Raw records:

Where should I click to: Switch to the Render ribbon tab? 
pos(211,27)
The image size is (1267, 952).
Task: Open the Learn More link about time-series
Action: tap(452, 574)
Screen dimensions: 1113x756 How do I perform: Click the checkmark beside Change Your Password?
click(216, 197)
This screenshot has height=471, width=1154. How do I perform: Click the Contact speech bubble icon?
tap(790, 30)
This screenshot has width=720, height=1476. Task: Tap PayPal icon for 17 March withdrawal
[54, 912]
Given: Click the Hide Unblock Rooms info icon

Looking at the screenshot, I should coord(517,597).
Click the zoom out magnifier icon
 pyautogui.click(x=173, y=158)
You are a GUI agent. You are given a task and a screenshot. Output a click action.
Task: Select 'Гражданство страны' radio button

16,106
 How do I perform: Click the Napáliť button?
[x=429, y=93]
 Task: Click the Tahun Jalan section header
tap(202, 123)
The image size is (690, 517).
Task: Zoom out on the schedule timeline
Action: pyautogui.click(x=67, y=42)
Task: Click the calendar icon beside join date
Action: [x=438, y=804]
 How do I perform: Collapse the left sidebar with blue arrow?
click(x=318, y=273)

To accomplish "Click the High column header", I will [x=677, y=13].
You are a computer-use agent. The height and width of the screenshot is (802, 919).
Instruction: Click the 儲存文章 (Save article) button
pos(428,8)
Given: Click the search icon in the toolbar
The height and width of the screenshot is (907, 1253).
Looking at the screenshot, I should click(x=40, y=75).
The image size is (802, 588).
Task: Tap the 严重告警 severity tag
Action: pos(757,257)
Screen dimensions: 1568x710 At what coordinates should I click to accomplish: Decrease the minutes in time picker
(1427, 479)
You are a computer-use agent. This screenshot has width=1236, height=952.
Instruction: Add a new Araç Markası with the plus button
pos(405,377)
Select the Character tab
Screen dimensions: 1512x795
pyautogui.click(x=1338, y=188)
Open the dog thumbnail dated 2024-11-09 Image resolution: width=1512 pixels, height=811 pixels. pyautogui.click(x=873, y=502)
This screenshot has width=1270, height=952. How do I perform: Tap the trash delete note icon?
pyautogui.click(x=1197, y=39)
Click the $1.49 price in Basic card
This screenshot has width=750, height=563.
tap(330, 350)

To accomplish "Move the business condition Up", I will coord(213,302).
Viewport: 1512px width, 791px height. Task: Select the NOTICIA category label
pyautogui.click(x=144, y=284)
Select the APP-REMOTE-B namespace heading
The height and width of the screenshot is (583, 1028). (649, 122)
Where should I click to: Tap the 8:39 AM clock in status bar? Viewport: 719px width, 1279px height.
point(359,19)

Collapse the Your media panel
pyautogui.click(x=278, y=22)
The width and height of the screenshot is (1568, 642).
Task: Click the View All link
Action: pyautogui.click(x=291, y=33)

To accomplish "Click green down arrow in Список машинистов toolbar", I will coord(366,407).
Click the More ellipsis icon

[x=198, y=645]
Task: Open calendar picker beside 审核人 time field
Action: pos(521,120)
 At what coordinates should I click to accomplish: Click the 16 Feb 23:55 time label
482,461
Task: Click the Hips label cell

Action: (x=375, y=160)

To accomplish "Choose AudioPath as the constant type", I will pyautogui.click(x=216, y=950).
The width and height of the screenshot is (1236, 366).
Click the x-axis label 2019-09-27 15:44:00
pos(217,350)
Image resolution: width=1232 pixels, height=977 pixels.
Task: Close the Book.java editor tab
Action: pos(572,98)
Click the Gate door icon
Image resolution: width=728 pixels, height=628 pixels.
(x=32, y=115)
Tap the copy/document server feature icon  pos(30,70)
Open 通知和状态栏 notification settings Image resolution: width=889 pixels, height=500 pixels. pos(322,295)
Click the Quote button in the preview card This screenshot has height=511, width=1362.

What you have to do: Locate each line in the entries above that contains the string "Your" and copy those lines. Count a line only when its capitalization matches exactly.

The response:
Screen dimensions: 1113x756 How do I perform: Click the checkmark beside Change Your Password?
Collapse the Your media panel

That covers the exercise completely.